Rebel Bread Photo Credit Eb Pixs

You studied culinary anthropology at UCLA. What are some of the most interesting things you learned about bread?

What I’ve come to see is that every culture has a flat bread and an everyday bread. And once I went to baking school and I saw that most of them on their formula level—in terms of the flour, water, salt and yeast that goes into it—are very similar breads. We all kind of make the same bread. The flat bread I learned to make in Bologna is the same recipe I used to make pita bread. I just shape it differently and bake in the oven instead of on the stove.

That is so fascinating! How long have humans been eating bread?

We think about 3,000 years. We think that it was on the banks of the Nile that someone left a flour and water mixture out by accident, and found it the next day and that it started to ferment. That was the first sourdough. It’s always been a part of humanity. And we’ve seen everyone return to home baking in the last year or two, and I think it’s this part of us that means something. It’s always been there.

Zach Martinucci Photo Credit Eb Pixs 1

I love it. Now that you’re a Coloradan, what advice do you have about baking at altitude?

Things are much drier in Denver than they are at sea level, so it’s not altitude specific, but the moisture in Colorado is significant. We always start with the sea level recipe, but often we’ll add like 5 percent more hydration to the water content of whatever we’re making, so it’s not too dry. At this altitude, things take less time to rise or they rise more easily because of the lower atmospheric pressure. So if a sea-level recipe says, “Leave this to proof for two hours,” it’s going to be ready in maybe an hour or less.

Such good insights! Now, tell me about your bakery.

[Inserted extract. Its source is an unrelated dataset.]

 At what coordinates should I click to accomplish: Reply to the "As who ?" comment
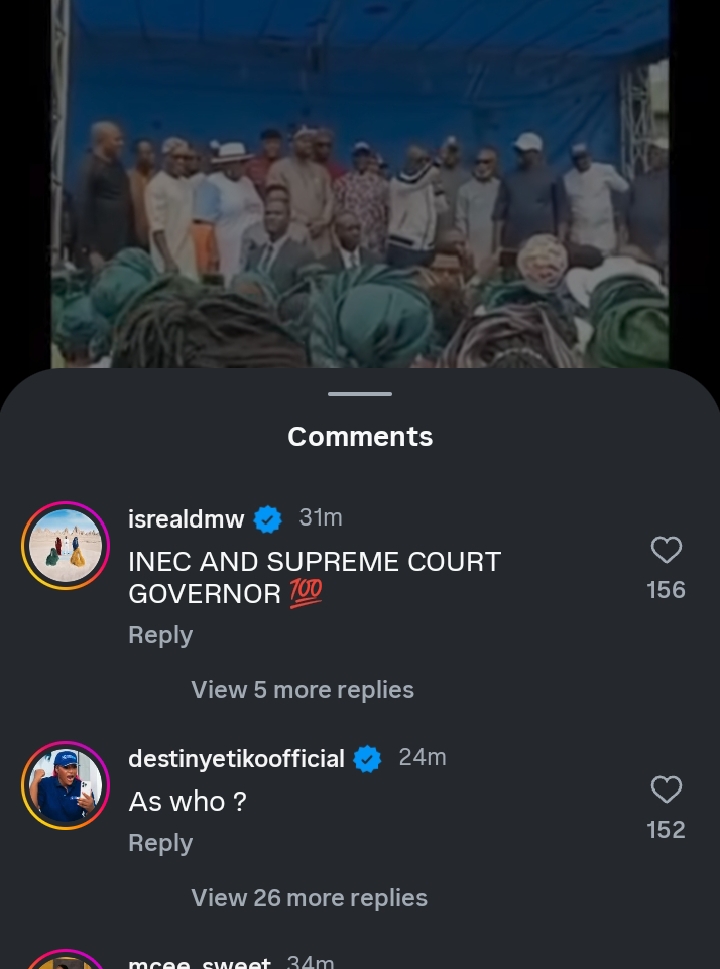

We specialize in artisan bread: mixed by hand by real people, often long fermented and naturally leavened when we can, and baked in a hearth oven, directly on a stone. So you’re going to get a crisp crust and a chewy interior. We specialize in different flavors of sourdough, ciabatta, baguettes and mostly croissant-based pastries and brioche, highlighting local produce. We love to make things that are just different enough, so we’ll surprise you with a flavor you haven’t seen before, something novel. One of my favorite loaves is called the Nonna G, which is our roasted garlic herb sourdough that was named after my nonna and meant to taste like how her kitchen smelled when she was cooking in it—with roasted garlic, fresh rosemary and sage, and extra salt and pepper. I love that there’s a story behind it, but if you didn’t know any of that, it’s just an excellent herb loaf that you can dip in olive oil or make sandwiches with or just snack on.

Rebel Bakery 2

What do readers need to know about preserving your bread?

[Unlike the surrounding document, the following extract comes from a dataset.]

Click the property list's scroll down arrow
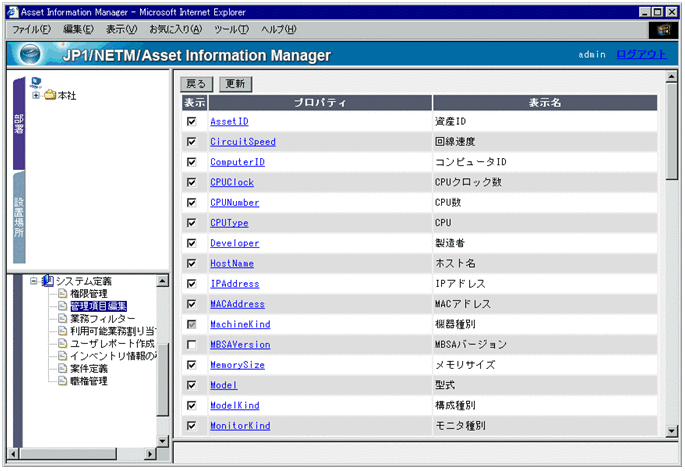pos(672,430)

We recommend placing it upside down on a cutting board. To keep it for a few days, you can wrap it in plastic or beeswax or keep it in an airtight container. Denver is so dry, so if you want to keep it for more than three or four days, we recommend that you freeze it. The best way is to pre-slice it, wrap it in something airtight, and put it in the freezer so you can pull out individual slices to make toast without having to pull the whole loaf out.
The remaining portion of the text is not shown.